Deleting the texts is not only time consuming but very risky for my manicured nails.
It is almost guaranteed that the sender of the SMS or e-mail is not the original author but has merely forwarded a message that they received from someone else!
It is worse when they forget to delete the name of the earlier sender so you end up reading a message from someone you don't know.
This mindless forwarding of Christmas and New Year's messages is intrusive and lacks sincerity.
Retailers are also in on this. Just because I bought a pair of shoes from you early this year does not make us special friends and you don't have to lure me back to your stores by sending me such rubbish.
My favourite example is from my car dealership.
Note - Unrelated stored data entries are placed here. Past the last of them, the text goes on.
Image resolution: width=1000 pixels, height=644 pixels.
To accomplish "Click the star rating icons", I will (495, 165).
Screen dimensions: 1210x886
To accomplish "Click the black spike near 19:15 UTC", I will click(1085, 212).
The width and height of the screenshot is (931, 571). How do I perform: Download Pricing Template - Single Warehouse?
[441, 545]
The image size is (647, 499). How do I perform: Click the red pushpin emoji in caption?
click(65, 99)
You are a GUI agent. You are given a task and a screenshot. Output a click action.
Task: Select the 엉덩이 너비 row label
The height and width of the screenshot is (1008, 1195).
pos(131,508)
After battling to get a response from them about a double debit on my account, I got excited when I saw an e-mail and SMS from them earlier this week.
I marvelled when both the SMS and e-mail flashed on my different screens at the same time. At that point I thought Christmas had come early because I thought I was going to get an explanation about that nasty double debit.
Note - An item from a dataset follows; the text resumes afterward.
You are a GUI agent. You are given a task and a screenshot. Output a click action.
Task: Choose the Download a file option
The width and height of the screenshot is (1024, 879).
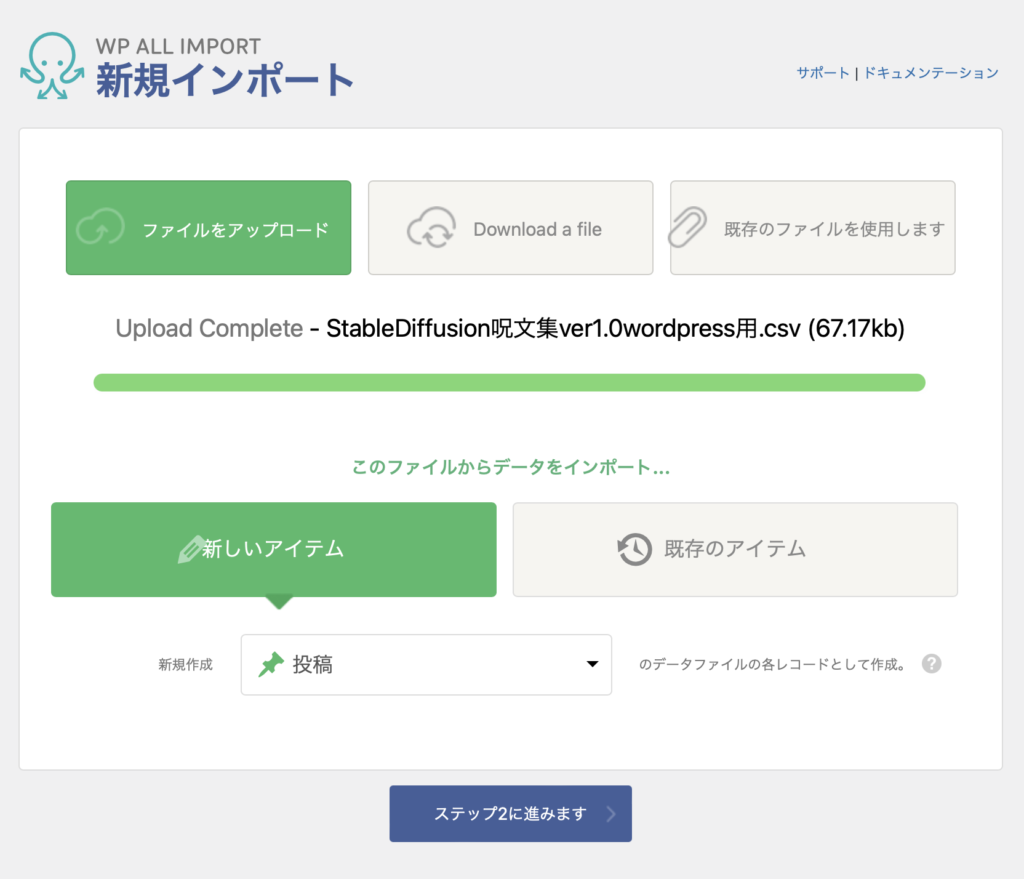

My heart turned stone cold when the message said: "Dear valued customer. Here's wishing you a festive season filled with good cheer and blessings. Thank you for your continued patronage."
A refund and a less lethargic response to my frantic enquiries would have brought me more blessings, thank you very much!
A colleague who is single is convinced that the purveyors of these irritating messages are anti-single people. He throws his toys out of the cot every time he gets a message that reads: "Wishing you and yours a merry Christmas."
"Why do they assume everyone has a 'yours' and is it abnormal not to have someone?" he yells.
I tell him to calm down because a widowed aunt received a Christmas card from an estate agent wishing her and her husband - who had died recently - a wonderful festive season. There is an "oops" moment.
The most presumptuous of the lot has to be fervent spokespeople and supporters of political parties.
Maybe I am just unlucky but every year a number of people aligned to a political party send me messages wishing me a wonderful holiday period and thanking me for being a part of the fight to "reverse the frontiers of poverty".
I won't tell you which political party the senders represent but here's a clue - the SMSes are always addressed to 'Dear Comrade' and end with 'Amandla!'"
I'm not sure what grinds me more - the strangers who send me these messages or friends and family who should know better than to communicate with me in this distant manner. Surely if I mean something to them, they must find a special way of interacting with me.
Just when I start to recover from these frivolous messages, the new year dawns with the obligatory "compliments of the season" greeting.
And the torture, I'm afraid, will continue for another two months. Eish!